Highlights of History from The Whitehorse Star

The Whitehorse Pioneer Cemetery



June 1, 1928: "Tom Koloff and William Anderson left Thursday morning to continue their prospecting on the Boswell."

October 26, 1928: "For several years past the sunken Raymond boat has been an obstruction in the river here. This week Tom Koloff is blowing up the vessel in order to clear the channel."

March 1, 1929: "Bert Petersen, with E. Keopke, Tom Koloff, A. E. Marling, Sandy Grant and Charlie Thomas, left Thursday morning to do some blasting in the river channel at Rink Rapids."

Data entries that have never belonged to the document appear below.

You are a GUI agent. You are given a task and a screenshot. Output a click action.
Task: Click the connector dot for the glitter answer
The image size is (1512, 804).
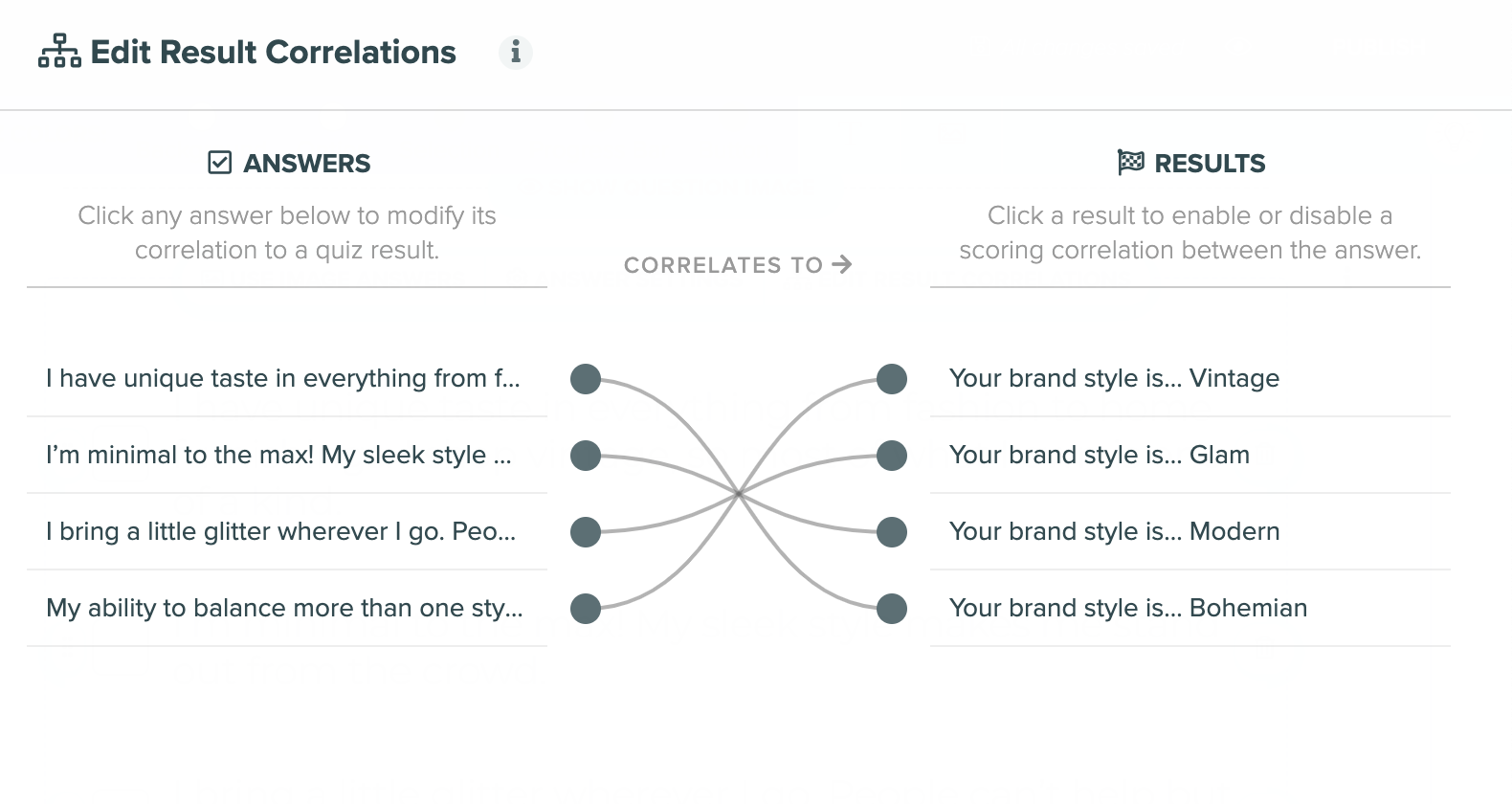pyautogui.click(x=586, y=532)
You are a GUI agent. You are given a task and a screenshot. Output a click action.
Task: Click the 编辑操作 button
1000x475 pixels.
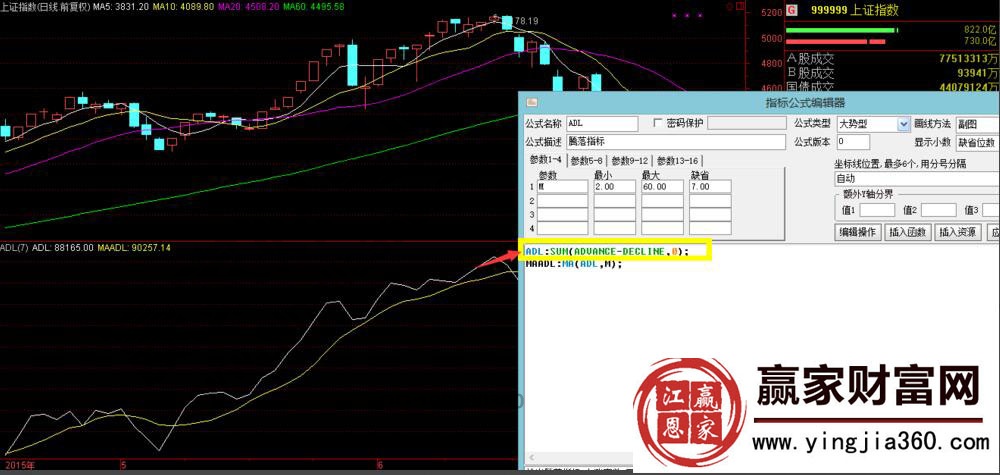coord(857,232)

October 9, 1931 (The Leader Post, Regina): "Peter J. H. Rodstrom, of Whitewood, Sask., son of Olof Rodstrom, well-known farmer of that neighborhood, is one of the first stakers of the new gold field in Livingstone Creek area of the Yukon. This gold quartz discovery is regarded in mining circles as of outstanding importance on account of its almost unprecedented richness and the large area covered by the mineral zone. Samples have assayed as high as $133 to the ton of ore, and $70 assays have occurred more than once. Thomas Koloff, the original staker, was immediately blocked in all around by Peter Rodstrom and Charles Ramsey, a young geologist, who is also working for the same eastern company. Ramsey and Rodstrom have been associated on two previous occasions, employed by the Cyril Knight Prospecting Company of Toronto, in 1929, when they were among the four prospectors who found the copper-nickel ore body on the shores of Hudson Bay."

1933: Tom Koloff died, but no copies of the 1933 newspapers are available.